There is one myth I have not touched on and that is Disney’s immortality: was he frozen? It always seemed a bit creepy. Would this have been done some time after his death or at some point when his body was still warm? The creepiness continues with stories that it was just his head that was frozen and that his body is kept somewhere under Disneyland for resurrection…It all sounds a bit biblical. But I believe his ashes are buried in Forest lawn memorial park in Glendale and that the story is false and probably dependent on a biography by Robert Mosley in 1986. But there was an initial report about freezing in a French Magazine, “Ici Paris” in 1969.
What can be stated with confidence is that there was secrecy about Disney’s final illness and that his brother was encouraged by Walt to keep everything quiet. This probably explains why the announcement of the death was delayed. Also, after having serious cancer surgery and the removal of his left lung, Disney returned to work in his office for about 10 days prior to his death. His daughter Diane is supposed to have said that her father hated funerals and insisted, “When I’m dead I don’t want a funeral. I want people to remember me alive”. That is a statement that alone might well have given rise to all the cryronic stories. It just depends how you interpret the words!

• _Tasks for this exercise_:
1. In the passage about the myth that Walt Disney was frozen, where does the writer believe Disney's ashes are buried?
2. Continue the passage about the Disney freezing myth, starting right after its last sentence.

• _Excerpted records_:

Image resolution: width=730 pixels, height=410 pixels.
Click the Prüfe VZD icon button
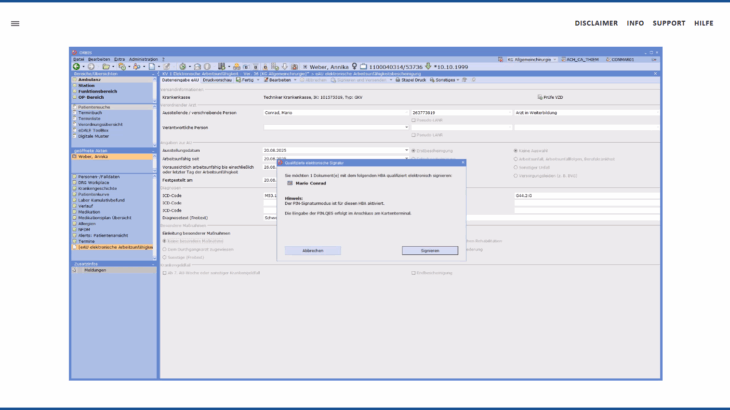(x=541, y=97)
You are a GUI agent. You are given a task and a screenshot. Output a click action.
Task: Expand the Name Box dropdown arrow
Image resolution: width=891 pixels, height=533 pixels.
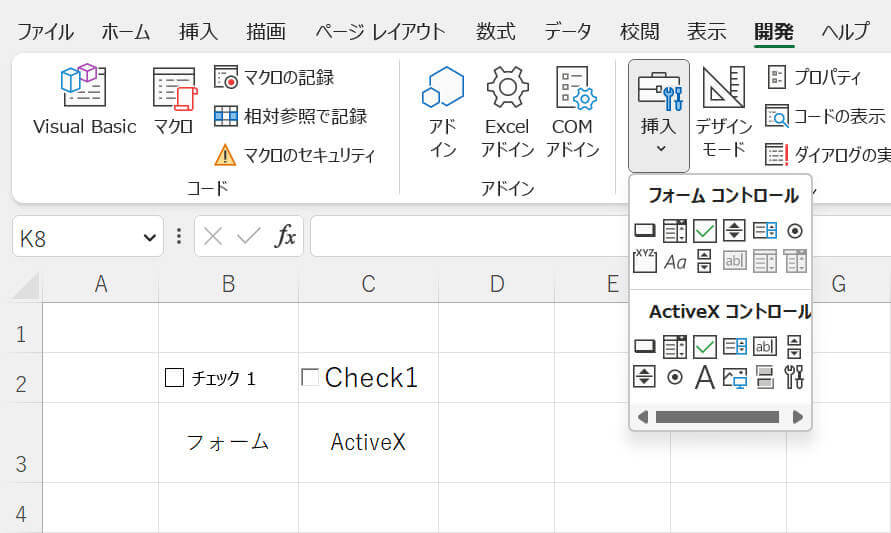click(150, 238)
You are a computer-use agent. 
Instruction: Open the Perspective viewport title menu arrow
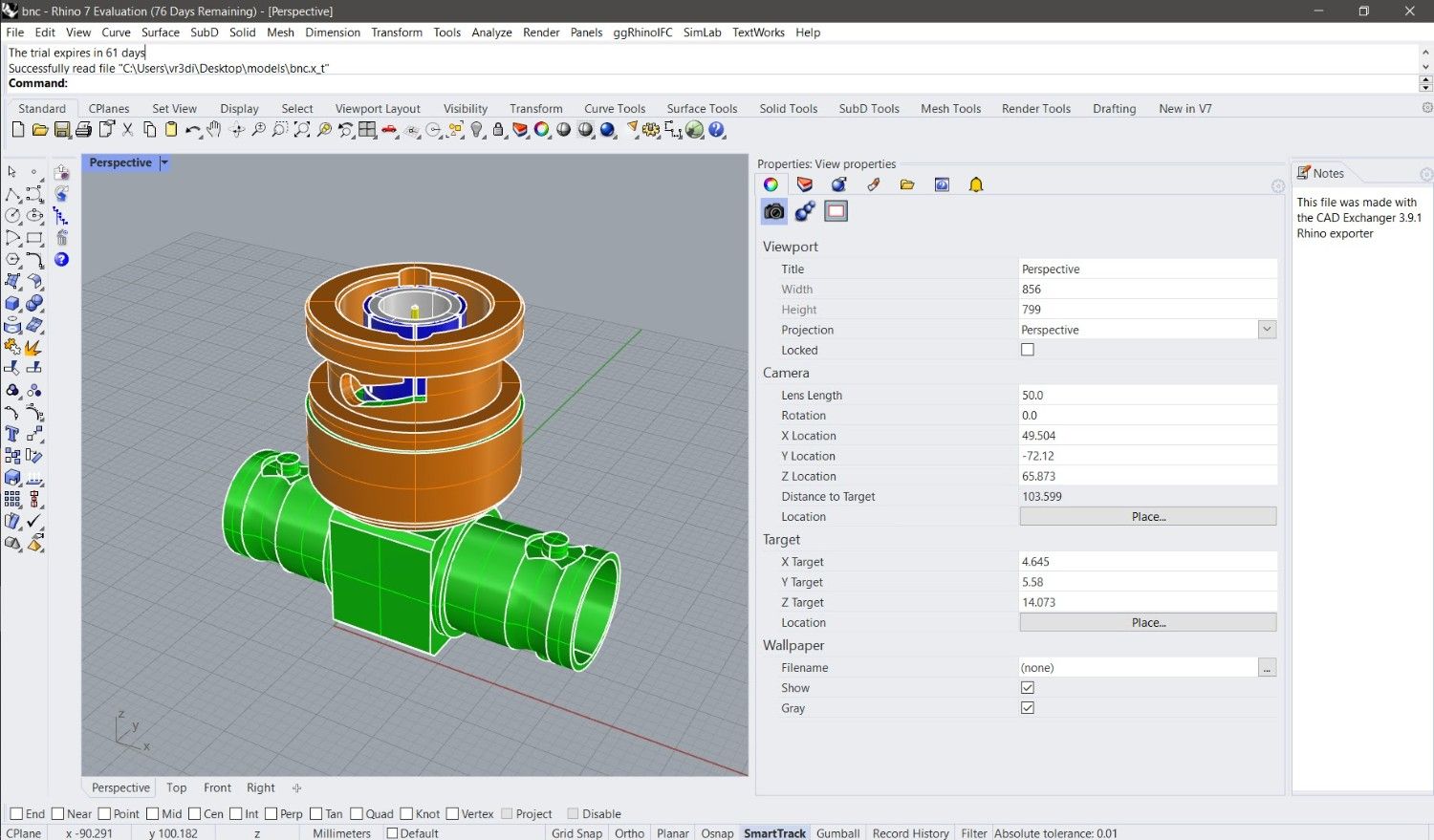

• _Task answers_:
1. In Forest lawn memorial park in Glendale.

2.
There are some Disney pluses, again not all of them belong to the man, but they certainly seem to be in line with his legacy. Top of the list must be the continued brilliance of the marketing department. Then comes the equal opportunities employment of gay people, provision for their partners and the recognition that Michael Eisner notes that “40% of Disney’s 63000 employees are homosexual”. That seems to redress the balance in a way.